WHAT THIS TASK INVOLVES:
The line with "How do I perform: Click the megaphone", the line with "Given: Open the Analytics menu", and all lines between them in the material below: return these exactly, and no others.

INPUT DATA:
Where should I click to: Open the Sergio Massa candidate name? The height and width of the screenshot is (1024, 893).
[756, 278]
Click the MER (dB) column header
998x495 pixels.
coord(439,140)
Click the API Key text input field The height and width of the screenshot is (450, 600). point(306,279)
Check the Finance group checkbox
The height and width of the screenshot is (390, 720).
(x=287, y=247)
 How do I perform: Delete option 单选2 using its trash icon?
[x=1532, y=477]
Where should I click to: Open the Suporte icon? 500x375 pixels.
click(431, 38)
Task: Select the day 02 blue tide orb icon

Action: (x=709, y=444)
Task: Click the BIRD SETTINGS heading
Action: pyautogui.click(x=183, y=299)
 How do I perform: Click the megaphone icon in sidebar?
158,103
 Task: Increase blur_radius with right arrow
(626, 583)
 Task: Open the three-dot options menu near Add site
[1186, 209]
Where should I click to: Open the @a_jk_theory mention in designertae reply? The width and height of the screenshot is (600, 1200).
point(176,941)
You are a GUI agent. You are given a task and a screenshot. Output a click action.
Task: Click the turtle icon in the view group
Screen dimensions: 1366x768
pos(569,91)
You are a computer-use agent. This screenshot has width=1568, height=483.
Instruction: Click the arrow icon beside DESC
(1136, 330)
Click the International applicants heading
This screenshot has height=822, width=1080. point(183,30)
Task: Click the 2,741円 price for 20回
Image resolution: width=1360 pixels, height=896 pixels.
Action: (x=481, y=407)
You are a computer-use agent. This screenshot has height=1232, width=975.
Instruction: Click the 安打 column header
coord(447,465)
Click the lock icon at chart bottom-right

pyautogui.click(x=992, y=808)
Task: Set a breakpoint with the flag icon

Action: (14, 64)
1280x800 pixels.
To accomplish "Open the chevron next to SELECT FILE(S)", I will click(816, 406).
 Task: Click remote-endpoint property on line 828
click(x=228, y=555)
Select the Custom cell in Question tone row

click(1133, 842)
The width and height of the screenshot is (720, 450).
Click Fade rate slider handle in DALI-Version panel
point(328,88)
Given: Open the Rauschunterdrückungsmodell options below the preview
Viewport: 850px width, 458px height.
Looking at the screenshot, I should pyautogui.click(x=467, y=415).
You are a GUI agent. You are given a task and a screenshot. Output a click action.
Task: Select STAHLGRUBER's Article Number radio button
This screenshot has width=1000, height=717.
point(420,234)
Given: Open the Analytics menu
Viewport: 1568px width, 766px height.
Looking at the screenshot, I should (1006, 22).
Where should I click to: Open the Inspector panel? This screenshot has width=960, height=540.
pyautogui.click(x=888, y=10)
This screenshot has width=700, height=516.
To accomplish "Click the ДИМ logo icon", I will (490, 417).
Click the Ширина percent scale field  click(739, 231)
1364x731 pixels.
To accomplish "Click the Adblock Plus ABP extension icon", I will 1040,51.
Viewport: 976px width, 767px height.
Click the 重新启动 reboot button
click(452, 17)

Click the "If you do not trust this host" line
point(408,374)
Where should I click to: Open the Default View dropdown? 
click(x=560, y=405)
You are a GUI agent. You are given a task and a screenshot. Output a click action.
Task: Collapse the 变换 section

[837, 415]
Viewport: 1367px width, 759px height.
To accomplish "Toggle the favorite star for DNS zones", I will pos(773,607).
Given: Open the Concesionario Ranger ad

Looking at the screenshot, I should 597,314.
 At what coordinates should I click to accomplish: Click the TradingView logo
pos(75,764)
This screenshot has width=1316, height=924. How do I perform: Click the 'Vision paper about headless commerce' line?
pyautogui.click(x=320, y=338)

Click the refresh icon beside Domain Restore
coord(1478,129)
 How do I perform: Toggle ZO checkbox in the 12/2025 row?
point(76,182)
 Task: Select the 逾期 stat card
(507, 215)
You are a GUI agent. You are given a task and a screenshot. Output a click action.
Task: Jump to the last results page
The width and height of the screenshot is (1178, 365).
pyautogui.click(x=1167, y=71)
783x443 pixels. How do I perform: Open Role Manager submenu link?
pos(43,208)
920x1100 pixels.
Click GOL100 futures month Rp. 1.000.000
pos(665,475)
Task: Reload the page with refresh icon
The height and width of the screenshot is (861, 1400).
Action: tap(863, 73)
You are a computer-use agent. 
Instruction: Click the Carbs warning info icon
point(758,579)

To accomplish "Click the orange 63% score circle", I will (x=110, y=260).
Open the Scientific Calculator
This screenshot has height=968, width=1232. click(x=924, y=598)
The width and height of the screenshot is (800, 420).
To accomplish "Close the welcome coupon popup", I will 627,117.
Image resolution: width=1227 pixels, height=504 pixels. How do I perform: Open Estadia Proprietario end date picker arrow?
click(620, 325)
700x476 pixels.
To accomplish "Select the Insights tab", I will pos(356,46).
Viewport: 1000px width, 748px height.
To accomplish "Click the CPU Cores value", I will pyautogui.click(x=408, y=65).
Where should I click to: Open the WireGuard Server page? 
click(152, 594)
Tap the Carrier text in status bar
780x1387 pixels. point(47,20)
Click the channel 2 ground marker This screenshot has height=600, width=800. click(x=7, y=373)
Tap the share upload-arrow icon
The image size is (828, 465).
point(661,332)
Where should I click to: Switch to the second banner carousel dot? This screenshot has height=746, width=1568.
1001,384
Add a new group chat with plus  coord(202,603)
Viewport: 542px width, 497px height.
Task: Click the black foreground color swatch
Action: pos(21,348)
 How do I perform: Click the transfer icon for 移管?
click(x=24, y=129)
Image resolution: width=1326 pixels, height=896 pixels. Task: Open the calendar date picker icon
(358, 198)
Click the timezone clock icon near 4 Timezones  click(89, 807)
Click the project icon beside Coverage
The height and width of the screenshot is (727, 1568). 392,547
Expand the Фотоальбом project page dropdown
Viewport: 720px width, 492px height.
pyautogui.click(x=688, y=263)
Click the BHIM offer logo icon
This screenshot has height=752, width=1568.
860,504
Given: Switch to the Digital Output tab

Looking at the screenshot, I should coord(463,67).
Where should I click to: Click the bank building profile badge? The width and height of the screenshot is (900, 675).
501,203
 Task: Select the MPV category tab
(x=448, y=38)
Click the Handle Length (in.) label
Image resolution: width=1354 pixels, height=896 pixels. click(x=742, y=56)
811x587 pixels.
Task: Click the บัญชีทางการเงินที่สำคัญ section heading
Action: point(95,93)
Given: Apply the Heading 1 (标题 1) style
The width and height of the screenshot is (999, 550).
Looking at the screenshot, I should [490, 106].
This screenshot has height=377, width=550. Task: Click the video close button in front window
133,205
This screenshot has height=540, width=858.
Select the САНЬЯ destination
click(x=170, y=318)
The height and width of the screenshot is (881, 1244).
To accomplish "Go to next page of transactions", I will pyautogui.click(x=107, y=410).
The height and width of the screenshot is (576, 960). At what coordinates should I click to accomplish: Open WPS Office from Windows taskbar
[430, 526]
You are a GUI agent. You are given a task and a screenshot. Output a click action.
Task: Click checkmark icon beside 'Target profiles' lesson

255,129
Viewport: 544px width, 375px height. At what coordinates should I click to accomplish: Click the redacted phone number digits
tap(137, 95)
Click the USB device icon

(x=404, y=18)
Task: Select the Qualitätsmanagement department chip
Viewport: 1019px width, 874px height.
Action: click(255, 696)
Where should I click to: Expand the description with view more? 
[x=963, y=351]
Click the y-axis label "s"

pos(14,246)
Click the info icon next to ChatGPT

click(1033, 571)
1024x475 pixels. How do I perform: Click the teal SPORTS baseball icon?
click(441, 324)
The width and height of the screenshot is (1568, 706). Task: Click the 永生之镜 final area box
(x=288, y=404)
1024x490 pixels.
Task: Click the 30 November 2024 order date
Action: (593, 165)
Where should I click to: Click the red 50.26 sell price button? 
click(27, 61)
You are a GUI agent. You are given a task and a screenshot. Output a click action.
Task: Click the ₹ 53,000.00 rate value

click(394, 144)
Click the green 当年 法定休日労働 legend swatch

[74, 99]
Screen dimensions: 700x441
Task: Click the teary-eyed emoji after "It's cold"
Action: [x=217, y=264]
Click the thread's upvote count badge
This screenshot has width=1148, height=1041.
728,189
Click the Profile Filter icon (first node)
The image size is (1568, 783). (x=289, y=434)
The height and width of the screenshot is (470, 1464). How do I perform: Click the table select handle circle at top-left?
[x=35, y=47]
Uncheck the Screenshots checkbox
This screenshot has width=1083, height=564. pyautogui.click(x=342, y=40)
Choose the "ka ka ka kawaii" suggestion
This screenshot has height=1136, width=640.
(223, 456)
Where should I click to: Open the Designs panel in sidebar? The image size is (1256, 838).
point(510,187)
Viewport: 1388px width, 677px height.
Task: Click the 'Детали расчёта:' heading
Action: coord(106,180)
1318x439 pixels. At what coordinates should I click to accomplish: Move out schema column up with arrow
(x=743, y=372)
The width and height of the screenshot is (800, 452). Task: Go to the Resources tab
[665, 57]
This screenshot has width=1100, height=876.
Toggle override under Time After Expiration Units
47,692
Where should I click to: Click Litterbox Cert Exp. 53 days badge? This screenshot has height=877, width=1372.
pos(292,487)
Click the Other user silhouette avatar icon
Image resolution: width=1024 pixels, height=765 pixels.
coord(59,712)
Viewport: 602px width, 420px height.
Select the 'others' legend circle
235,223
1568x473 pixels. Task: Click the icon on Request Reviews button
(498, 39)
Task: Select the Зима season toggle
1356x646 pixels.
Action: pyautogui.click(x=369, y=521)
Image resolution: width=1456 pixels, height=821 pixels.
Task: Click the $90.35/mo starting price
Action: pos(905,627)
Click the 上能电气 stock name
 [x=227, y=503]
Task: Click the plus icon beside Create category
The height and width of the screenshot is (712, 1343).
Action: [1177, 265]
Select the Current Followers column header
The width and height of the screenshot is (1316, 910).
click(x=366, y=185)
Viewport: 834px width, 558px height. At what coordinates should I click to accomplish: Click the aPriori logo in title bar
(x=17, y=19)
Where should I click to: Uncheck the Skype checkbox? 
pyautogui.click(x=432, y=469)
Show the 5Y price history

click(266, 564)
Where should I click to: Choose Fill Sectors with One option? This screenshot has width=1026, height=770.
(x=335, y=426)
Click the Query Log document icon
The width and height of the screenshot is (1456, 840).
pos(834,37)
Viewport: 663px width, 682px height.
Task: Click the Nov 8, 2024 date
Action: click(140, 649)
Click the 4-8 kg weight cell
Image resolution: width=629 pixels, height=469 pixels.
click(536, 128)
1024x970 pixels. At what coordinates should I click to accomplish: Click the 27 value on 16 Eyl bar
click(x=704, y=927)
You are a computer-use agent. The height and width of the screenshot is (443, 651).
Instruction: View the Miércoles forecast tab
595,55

ANSWER TO THIS TASK:
 How do I perform: Click the megaphone icon in sidebar?
158,103
 Task: Increase blur_radius with right arrow
(626, 583)
 Task: Open the three-dot options menu near Add site
[1186, 209]
Where should I click to: Open the @a_jk_theory mention in designertae reply? The width and height of the screenshot is (600, 1200).
point(176,941)
You are a GUI agent. You are given a task and a screenshot. Output a click action.
Task: Click the turtle icon in the view group
Screen dimensions: 1366x768
pos(569,91)
You are a computer-use agent. This screenshot has width=1568, height=483.
Instruction: Click the arrow icon beside DESC
(1136, 330)
Click the International applicants heading
This screenshot has height=822, width=1080. point(183,30)
Task: Click the 2,741円 price for 20回
Image resolution: width=1360 pixels, height=896 pixels.
Action: (x=481, y=407)
You are a computer-use agent. This screenshot has height=1232, width=975.
Instruction: Click the 安打 column header
coord(447,465)
Click the lock icon at chart bottom-right

pyautogui.click(x=992, y=808)
Task: Set a breakpoint with the flag icon

Action: (14, 64)
1280x800 pixels.
To accomplish "Open the chevron next to SELECT FILE(S)", I will click(816, 406).
 Task: Click remote-endpoint property on line 828
click(x=228, y=555)
Select the Custom cell in Question tone row

click(1133, 842)
The width and height of the screenshot is (720, 450).
Click Fade rate slider handle in DALI-Version panel
point(328,88)
Given: Open the Rauschunterdrückungsmodell options below the preview
Viewport: 850px width, 458px height.
Looking at the screenshot, I should pyautogui.click(x=467, y=415).
You are a GUI agent. You are given a task and a screenshot. Output a click action.
Task: Select STAHLGRUBER's Article Number radio button
This screenshot has width=1000, height=717.
point(420,234)
Given: Open the Analytics menu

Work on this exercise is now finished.